** Opening Source passage block **

$25M gift establishes Drukier Institute for Children's Health
By Alyssa Sunkin-Strube
Weill Cornell Medical College announced Dec. 4 that it has received a $25 million gift from Gale and Ira Drukier to establish a cross-disciplinary institute dedicated to understanding the causes of diseases that are devastating to children. Its goal will be to rapidly translate basic research breakthroughs into advanced therapies for patients.
The Gale and Ira Drukier Institute for Children’s Health will enable the medical college to recruit a team of five leading scientists to pursue innovative research that improves treatments and therapies. The Drukier Institute will expand and enhance the medical college’s research and clinical care programs that strive to end diseases and disorders that affect children and adolescents, including asthma, autism, cancer, cardiovascular disease, infectious diseases and schizophrenia.
“We couldn’t be more grateful to Gale and Ira, whose generous gift exemplifies their commitment to advancing human health and their steadfast support of Weill Cornell Medical College,” said Sanford I. Weill, chairman of the Weill Cornell Board of Overseers. “The Drukiers’ investment will better the lives of children in New York and beyond, and will leave a lasting mark on our next generation.”
“We are greatly appreciative of Gale and Ira Drukier, whose remarkable gift will enable Weill Cornell to expand its world-class research and clinical care programs for children, who can’t be treated like little adults,” said Dr. Laurie H. Glimcher, the Stephen and Suzanne Weiss Dean of Weill Cornell Medical College. “The Drukiers’ generosity is critical in allowing us to attract the best and brightest minds in pediatric research, who will lead the way as we pursue innovative treatments and therapies that will ensure the health of children now and in the future.”
“As parents and grandparents, Gale and I appreciate the tremendous impact medicine can have on growing children,” said Ira Drukier ’66, M.Eng. ’67, a member of the Weill Cornell Board of Overseers. “When you cure children, you give them their entire life back. It’s with immense pride that we are able to make this investment, which will empower Weill Cornell Medical College to focus and direct all of its outstanding pediatric research under the auspices of one institute and provide vital resources to develop tomorrow’s treatments and cures.”
“It gives us great joy to be able to support Weill Cornell Medical College and make such a tremendous difference in children’s lives,” Gale Drukier said. “This gift also continues our enduring relationship with Cornell University, with which we have been connected for 40 years.”
The Drukiers have a legacy of philanthropy at Cornell, where they endowed the deanship of the College of Architecture, Art and Planning, and endowed the position of curator of prints and drawings at the Herbert F. Johnson Museum of Art. They also established a garden at Cornell Plantations.
“We at Cornell are immensely grateful to Gale and Ira Drukier for their extraordinary leadership and generosity, which has already been felt across the university,” President David Skorton said. “With this spectacular new gift, the Drukiers are enabling us to achieve an unprecedented level of excellence in pediatric research. The bench-to-bedside approach of the Drukier Institute will have a lasting impact on children and their families, giving hope when they need it most.”

** Closing Source passage block **
** Opening Provided data block **

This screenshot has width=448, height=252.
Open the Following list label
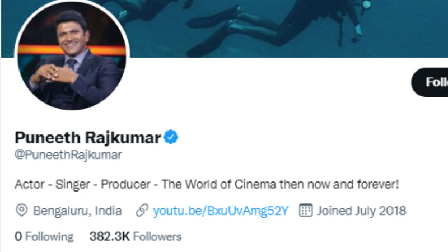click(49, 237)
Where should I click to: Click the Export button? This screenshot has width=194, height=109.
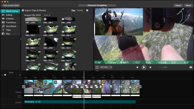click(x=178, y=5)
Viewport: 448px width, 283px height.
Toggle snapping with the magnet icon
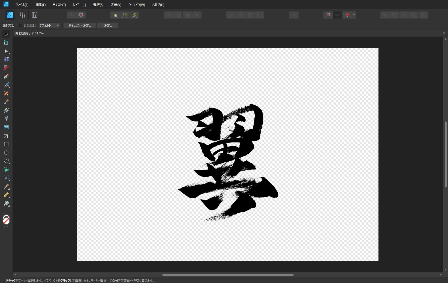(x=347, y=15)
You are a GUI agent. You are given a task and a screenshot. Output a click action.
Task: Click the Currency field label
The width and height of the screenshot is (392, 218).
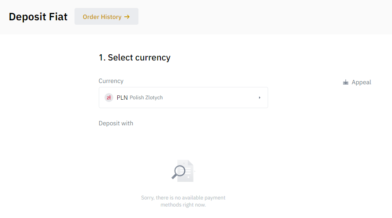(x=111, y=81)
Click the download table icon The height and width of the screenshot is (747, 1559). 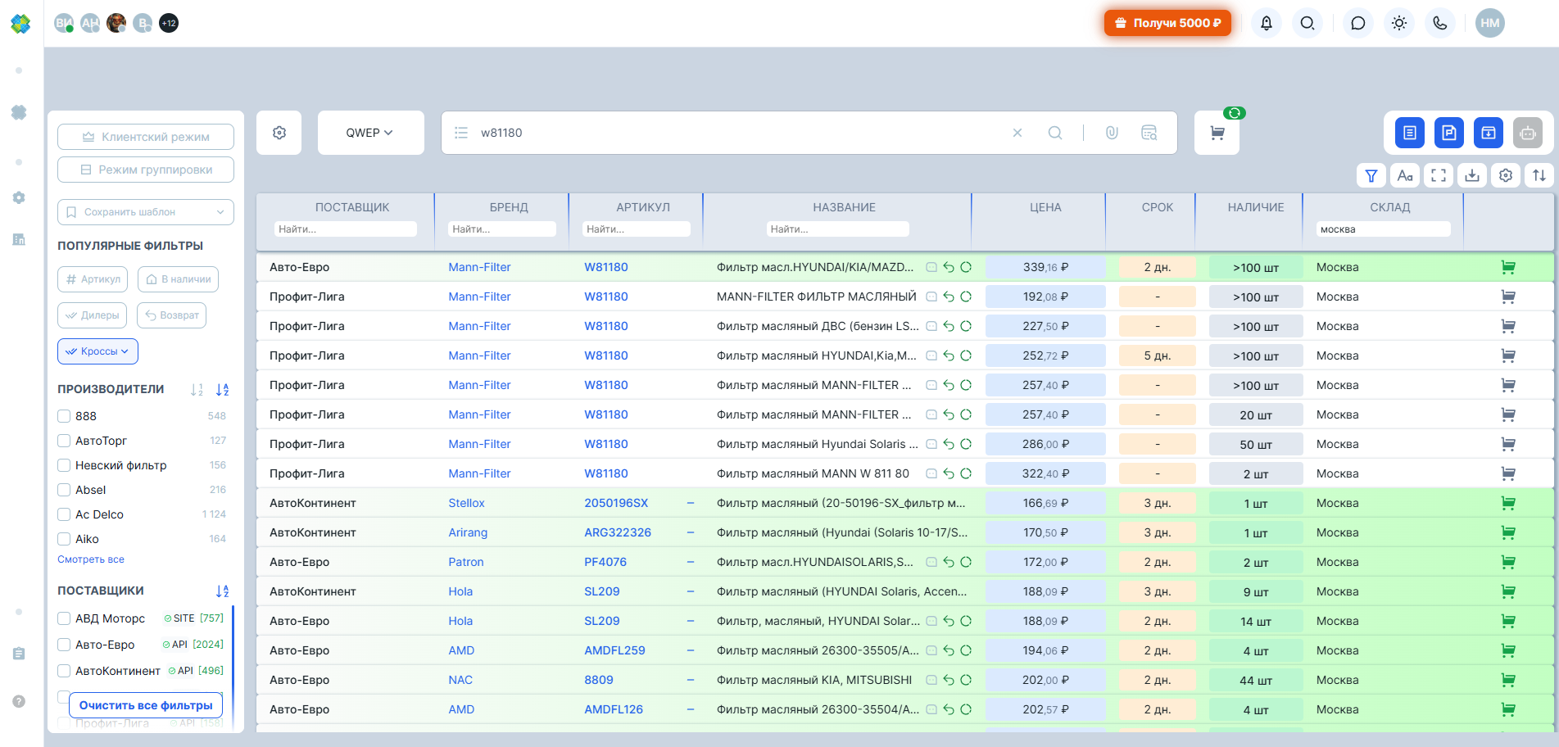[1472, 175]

** Closing Provided data block **
** Opening Provided data block **

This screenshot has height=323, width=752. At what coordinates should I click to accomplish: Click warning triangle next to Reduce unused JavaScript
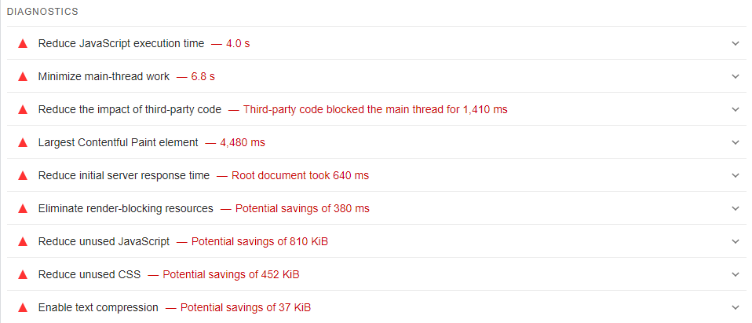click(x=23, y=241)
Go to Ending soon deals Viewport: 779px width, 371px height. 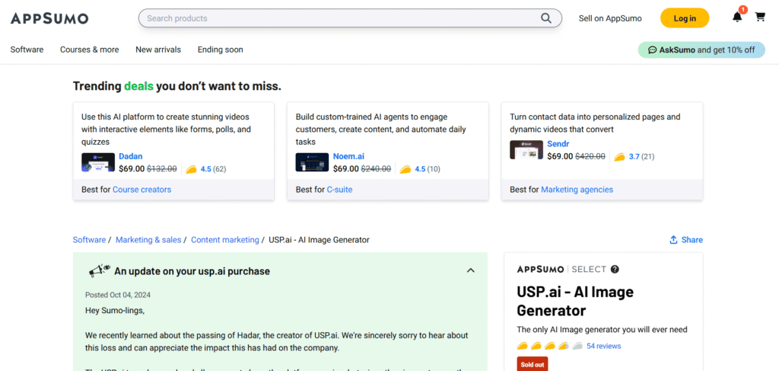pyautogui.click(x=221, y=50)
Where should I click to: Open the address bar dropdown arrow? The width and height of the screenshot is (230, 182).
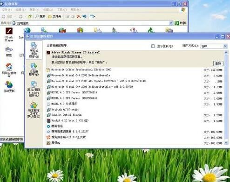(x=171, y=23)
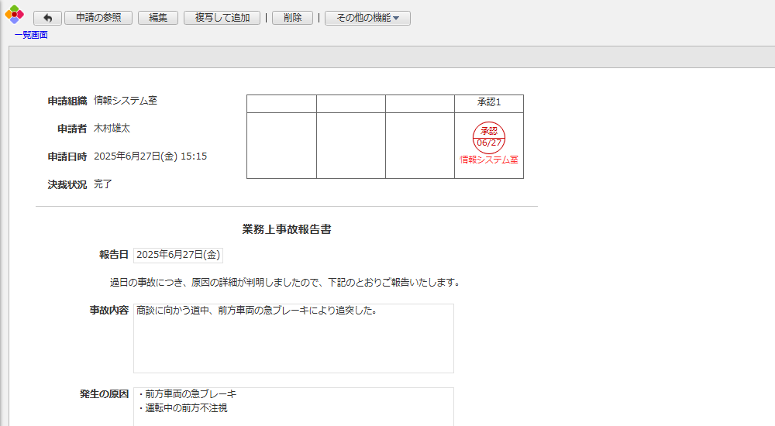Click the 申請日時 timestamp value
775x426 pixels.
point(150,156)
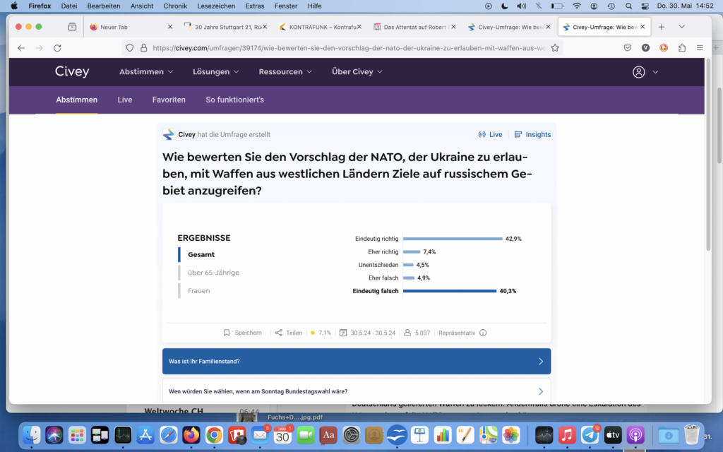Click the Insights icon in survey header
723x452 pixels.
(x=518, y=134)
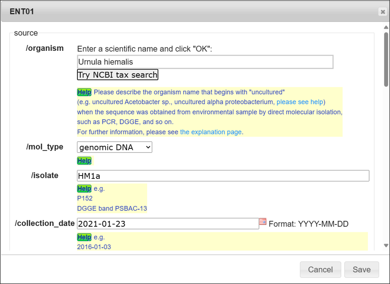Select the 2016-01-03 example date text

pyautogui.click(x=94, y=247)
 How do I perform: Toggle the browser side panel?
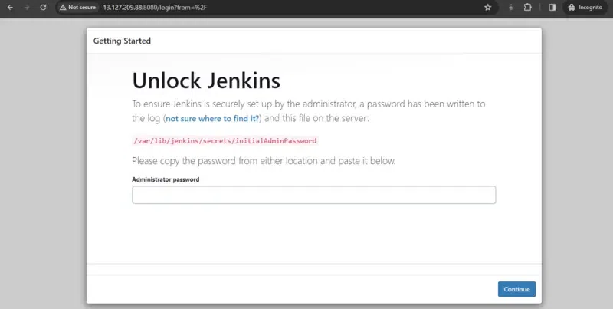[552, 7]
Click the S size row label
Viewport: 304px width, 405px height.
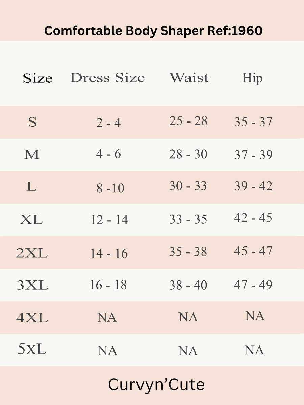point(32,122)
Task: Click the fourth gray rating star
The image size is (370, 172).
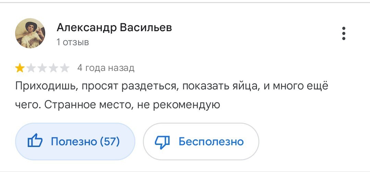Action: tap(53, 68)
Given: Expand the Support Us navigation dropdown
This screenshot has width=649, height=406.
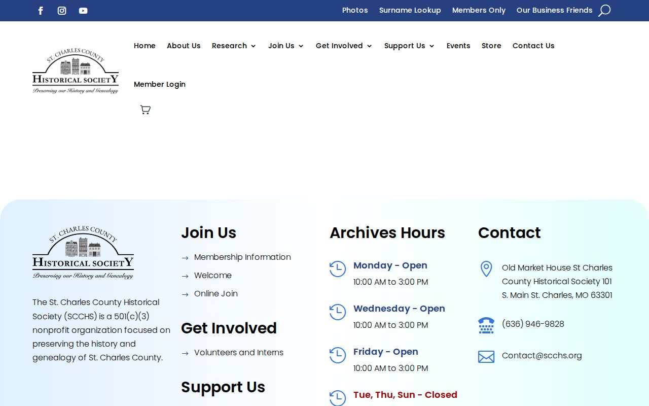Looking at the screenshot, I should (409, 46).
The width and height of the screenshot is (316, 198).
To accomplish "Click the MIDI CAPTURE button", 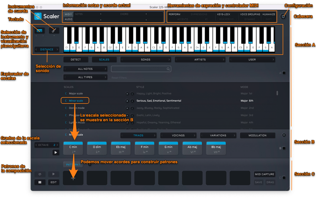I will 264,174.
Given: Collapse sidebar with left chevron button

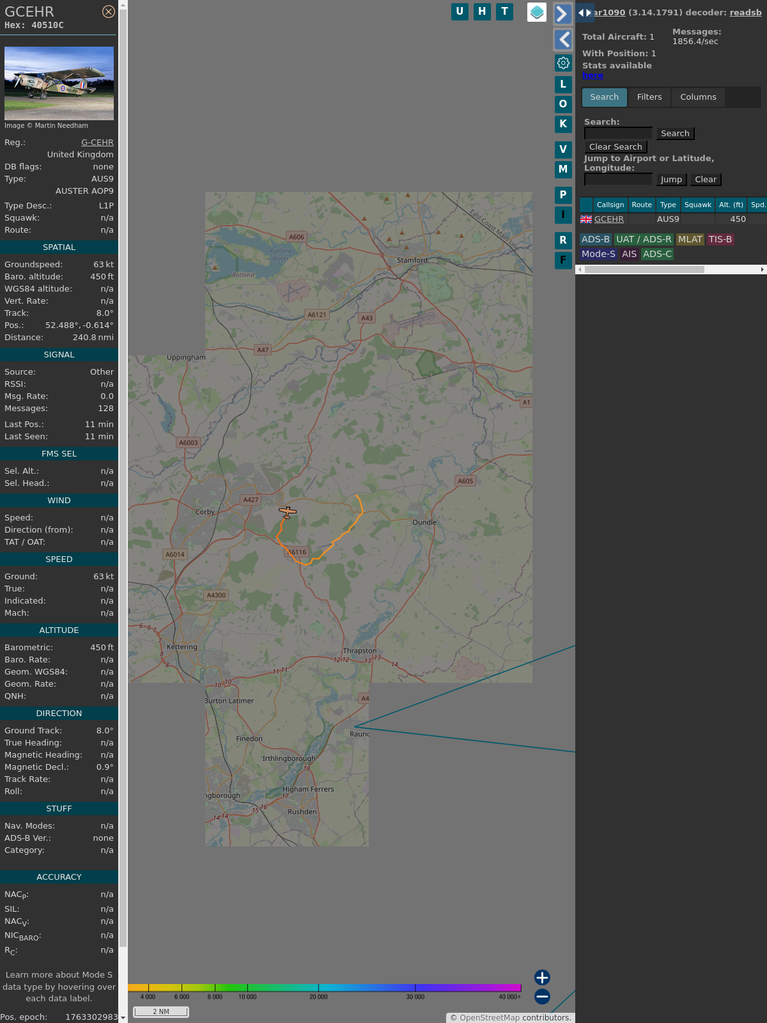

** Closing Provided data block **
** Opening Provided data block **

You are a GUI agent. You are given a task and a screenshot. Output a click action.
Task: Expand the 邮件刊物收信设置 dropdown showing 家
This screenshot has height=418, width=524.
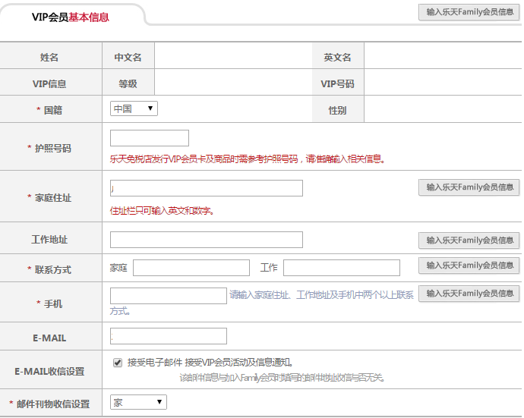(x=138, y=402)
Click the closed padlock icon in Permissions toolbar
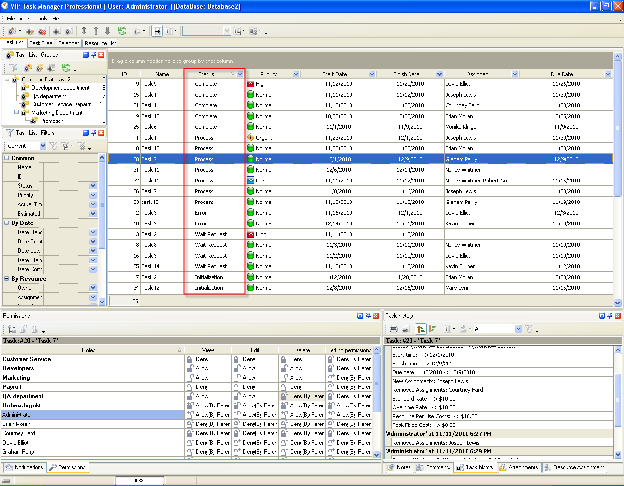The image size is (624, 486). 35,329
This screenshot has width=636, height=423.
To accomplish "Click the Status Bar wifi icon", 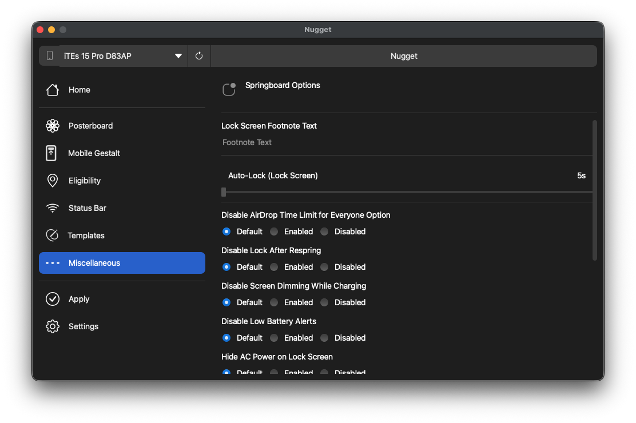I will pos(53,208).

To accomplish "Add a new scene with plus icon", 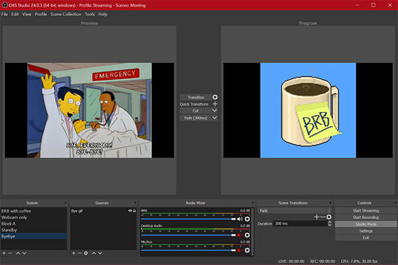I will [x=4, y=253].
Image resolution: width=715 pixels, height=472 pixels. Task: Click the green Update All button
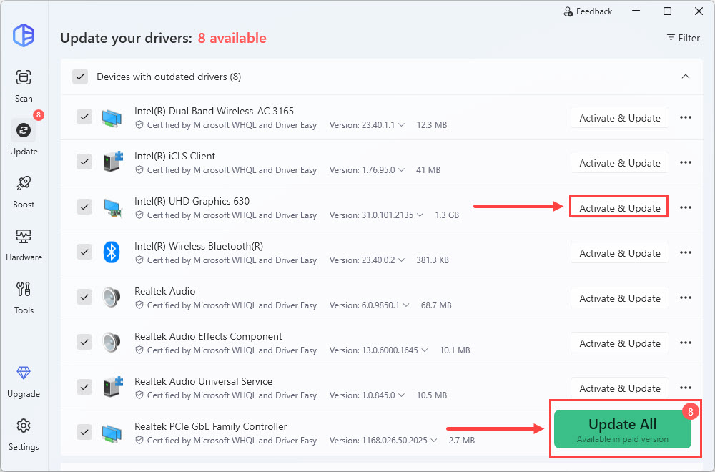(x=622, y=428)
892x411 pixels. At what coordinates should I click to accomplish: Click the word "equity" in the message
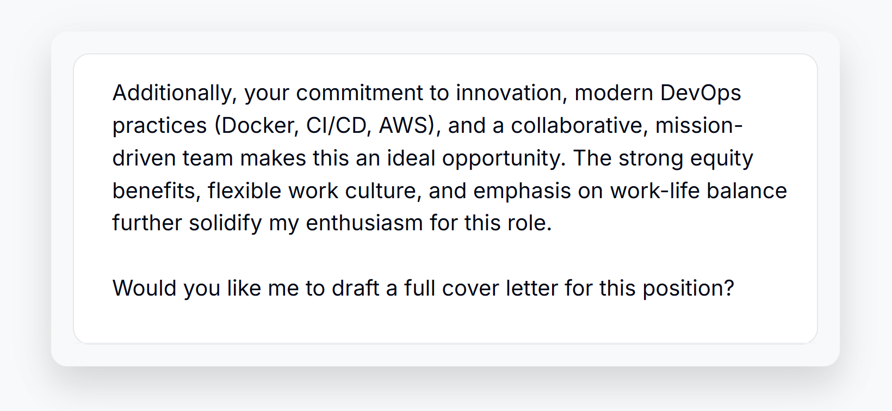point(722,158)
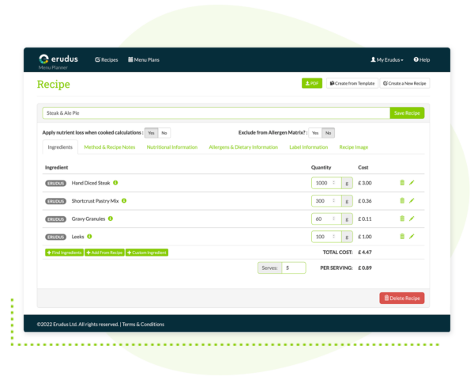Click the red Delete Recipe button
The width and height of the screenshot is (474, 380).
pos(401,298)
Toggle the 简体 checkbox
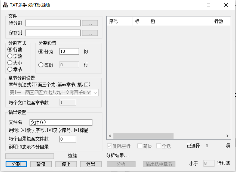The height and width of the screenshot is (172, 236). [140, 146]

** Closing Provided data block **

▶ [Assignment A]: Reproduce the part of the article on the Drukier gift starting with "The Gale and" and going on through "diseases and schizophrenia.".
▶ [Assignment B]: In the article on the Drukier gift, how many scientists will the institute enable the medical college to recruit?
The records are separate material, apart from the article on the Drukier gift.

▶ [Output A]:
The Gale and Ira Drukier Institute for Children’s Health will enable the medical college to recruit a team of five leading scientists to pursue innovative research that improves treatments and therapies. The Drukier Institute will expand and enhance the medical college’s research and clinical care programs that strive to end diseases and disorders that affect children and adolescents, including asthma, autism, cancer, cardiovascular disease, infectious diseases and schizophrenia.

▶ [Output B]: Five leading scientists.